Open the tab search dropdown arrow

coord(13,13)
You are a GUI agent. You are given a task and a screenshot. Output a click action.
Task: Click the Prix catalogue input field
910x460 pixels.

------------------------------------

→ What this task involves:
Reproduce all of the material above line for line, with no changes.

→ Solution to the problem:
Open the tab search dropdown arrow

coord(13,13)
You are a GUI agent. You are given a task and a screenshot. Output a click action.
Task: Click the Prix catalogue input field
910x460 pixels.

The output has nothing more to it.